Cadmus ayant obtenu un succès triomphal[304], Lully ne songea pas tout de suite à changer sa manière; et l’opéra qui suivit, Alceste, en 1674, offre le même caractère hétérogène,—pourtant un peu moins marqué.—La comédie y tient encore une place considérable. Non seulement il y a de grandes scènes comiques, d’une ampleur,—on pourrait presque dire—d’une majesté admirable, comme la scène de Caren, qui ouvre l’acte IV; mais, comme dans Cadmus, des airs bouffes, du genre vénitien[305], et des airs de vaudevilles très caractérisés, comme l’air de Straton, qui sent la chanson populaire:
On est frappé aussi du grand nombre de vocalises et de roulades que se permet encore Lully. Son style n’est pas encore arrêté, et il s’efforce à un compromis entre les éléments anciens et nouveaux, étrangers et français.

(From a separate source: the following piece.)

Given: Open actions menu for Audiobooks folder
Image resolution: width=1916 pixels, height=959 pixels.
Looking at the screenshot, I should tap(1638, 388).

Mais Alceste ne réussit pas, cette fois, sans conteste. On fut choqué du mélange de tragique et de bouffon, qui était particulièrement déplacé dans ce beau sujet antique[306]. Ce fut une bonne indication pour Lully. Déjà, le Thésée de 1675, sans avoir abdiqué le comique, ne tolère plus qu’un comique de demi-teinte, qui ne détonne pas trop avec le reste de l’action tragique, comme le duo des vieillards athéniens, petite caricature de bon goût, qui garde un parfum attique.
Alys, en 1676, marque décidément un changement d’orientation dans l’opéra. A partir de ce moment, Lully, suivant le goût de la jeune cour, galante et raffinée, adopte un idéal racinien; son opéra devient une sorte d’élégie amoureuse, d’où est banni le comique, et surtout le bouffon, le vulgaire. Le premier acte d’Atys, qui sembla à ses contemporains le chef-d’œuvre de la tragédie lyrique, et que Lecerf de la Viéville déclare presque «trop beau», parce qu’il tue tout ce qui suit, est une élégie romanesque, dont la majeure partie est composée d’airs de pastorale, au milieu desquels s’intercale habilement une scène d’amour, tendre, délicate, touchante, qui rappelle certaines scènes de Bérénice, mais qui n’a rien de proprement tragique. La seule scène de l’opéra, qui soit vraiment dramatique, la scène du meurtre de Sangaride par Atys rendu fou par Cybèle, puis de son retour à la raison, de la découverte de son crime, qui l’atterre, et enfin de son suicide,—scène qui eût voulu la puissance sauvage de Gluck,—se résout immédiatement en une fête pastorale et une apothéose. On sent que, de propos délibéré, Lully tend à éliminer de l’opéra tout ce qu’il a d’excessif, aussi bien dans le tragique que dans le comique.